**TASK TO COMPLETE:**
Copy the entries below verbatim, starting at the line that contains "I want to click" and continuing through the final line of the entries, with both ends included.

[Data for locating visible targets]
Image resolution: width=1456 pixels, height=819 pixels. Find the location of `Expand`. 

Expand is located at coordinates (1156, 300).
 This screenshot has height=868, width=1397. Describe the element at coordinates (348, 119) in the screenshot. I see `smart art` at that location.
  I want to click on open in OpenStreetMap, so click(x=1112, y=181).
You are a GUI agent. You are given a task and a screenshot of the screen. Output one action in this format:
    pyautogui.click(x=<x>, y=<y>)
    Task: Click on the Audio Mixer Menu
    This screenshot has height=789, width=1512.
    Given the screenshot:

**FINISHED EXERCISE:**
  I want to click on open in OpenStreetMap, so click(x=1112, y=181).
You are a GUI agent. You are given a task and a screenshot of the screen. Output one action in this format:
    pyautogui.click(x=<x>, y=<y>)
    Task: Click on the Audio Mixer Menu
    This screenshot has height=789, width=1512.
    Given the screenshot:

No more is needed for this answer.